- _What you have to do_: Only these lines of the data below are wanted: the one with "Expand the tweet options chevron", the one with "Given: Click the bell", and any lines between them, each repeated exactly.

Material supplied Start Marker

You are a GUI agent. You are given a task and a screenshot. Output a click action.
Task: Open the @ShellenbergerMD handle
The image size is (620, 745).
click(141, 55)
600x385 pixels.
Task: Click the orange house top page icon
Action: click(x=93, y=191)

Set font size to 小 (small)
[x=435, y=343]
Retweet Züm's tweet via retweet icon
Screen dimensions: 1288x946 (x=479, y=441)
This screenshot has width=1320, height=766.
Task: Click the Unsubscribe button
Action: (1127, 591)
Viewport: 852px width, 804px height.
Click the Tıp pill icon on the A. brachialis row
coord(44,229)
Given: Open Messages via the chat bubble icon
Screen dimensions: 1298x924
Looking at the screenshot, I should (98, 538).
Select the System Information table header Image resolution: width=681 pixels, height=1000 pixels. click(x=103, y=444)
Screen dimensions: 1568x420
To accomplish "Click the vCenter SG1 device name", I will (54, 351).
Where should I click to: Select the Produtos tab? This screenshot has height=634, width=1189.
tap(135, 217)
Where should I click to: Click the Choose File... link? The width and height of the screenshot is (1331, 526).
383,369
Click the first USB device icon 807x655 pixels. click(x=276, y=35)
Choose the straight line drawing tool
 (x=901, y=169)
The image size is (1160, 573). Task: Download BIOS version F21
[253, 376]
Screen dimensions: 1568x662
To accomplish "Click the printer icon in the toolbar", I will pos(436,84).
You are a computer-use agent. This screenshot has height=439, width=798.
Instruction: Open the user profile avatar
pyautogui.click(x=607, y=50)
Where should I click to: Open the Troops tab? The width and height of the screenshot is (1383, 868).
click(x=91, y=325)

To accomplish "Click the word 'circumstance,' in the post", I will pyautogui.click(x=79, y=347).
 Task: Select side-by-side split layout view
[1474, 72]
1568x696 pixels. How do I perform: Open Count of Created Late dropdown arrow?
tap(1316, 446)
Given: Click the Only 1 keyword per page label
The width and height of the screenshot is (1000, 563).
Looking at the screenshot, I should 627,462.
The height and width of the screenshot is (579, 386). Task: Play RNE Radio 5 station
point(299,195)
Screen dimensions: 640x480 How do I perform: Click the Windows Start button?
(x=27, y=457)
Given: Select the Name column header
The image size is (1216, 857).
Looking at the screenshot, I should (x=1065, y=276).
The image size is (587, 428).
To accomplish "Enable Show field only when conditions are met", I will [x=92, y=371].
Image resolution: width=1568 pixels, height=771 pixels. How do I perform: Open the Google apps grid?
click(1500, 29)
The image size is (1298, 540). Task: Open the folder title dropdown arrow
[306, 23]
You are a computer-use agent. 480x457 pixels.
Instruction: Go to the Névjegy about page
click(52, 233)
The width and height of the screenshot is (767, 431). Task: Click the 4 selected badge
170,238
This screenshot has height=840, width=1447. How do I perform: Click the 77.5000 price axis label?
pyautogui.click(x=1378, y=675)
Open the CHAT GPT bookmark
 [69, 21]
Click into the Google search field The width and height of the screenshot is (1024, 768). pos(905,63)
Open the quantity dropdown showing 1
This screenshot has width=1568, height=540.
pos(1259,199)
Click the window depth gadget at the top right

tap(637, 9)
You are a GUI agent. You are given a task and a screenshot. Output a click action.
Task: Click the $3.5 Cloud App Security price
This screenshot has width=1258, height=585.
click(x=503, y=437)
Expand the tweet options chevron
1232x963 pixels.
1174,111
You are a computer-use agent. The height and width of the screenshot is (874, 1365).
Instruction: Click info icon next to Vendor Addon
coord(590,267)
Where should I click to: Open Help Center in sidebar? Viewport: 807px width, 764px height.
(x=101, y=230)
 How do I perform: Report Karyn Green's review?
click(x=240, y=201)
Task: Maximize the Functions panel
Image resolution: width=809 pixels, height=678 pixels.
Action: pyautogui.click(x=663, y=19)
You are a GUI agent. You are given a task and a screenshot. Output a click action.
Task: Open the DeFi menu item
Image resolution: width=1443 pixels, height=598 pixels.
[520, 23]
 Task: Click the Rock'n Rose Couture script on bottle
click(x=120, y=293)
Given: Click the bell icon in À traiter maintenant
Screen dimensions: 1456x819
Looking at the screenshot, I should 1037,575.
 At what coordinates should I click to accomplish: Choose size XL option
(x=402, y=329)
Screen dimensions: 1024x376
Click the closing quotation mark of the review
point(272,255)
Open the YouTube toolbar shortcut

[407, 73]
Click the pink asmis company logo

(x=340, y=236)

Material supplied End Marker

- _Answer to this exercise_:
Expand the tweet options chevron
1232x963 pixels.
1174,111
You are a computer-use agent. The height and width of the screenshot is (874, 1365).
Instruction: Click info icon next to Vendor Addon
coord(590,267)
Where should I click to: Open Help Center in sidebar? Viewport: 807px width, 764px height.
(x=101, y=230)
 How do I perform: Report Karyn Green's review?
click(x=240, y=201)
Task: Maximize the Functions panel
Image resolution: width=809 pixels, height=678 pixels.
Action: pyautogui.click(x=663, y=19)
You are a GUI agent. You are given a task and a screenshot. Output a click action.
Task: Open the DeFi menu item
Image resolution: width=1443 pixels, height=598 pixels.
[520, 23]
 Task: Click the Rock'n Rose Couture script on bottle
click(x=120, y=293)
Given: Click the bell icon in À traiter maintenant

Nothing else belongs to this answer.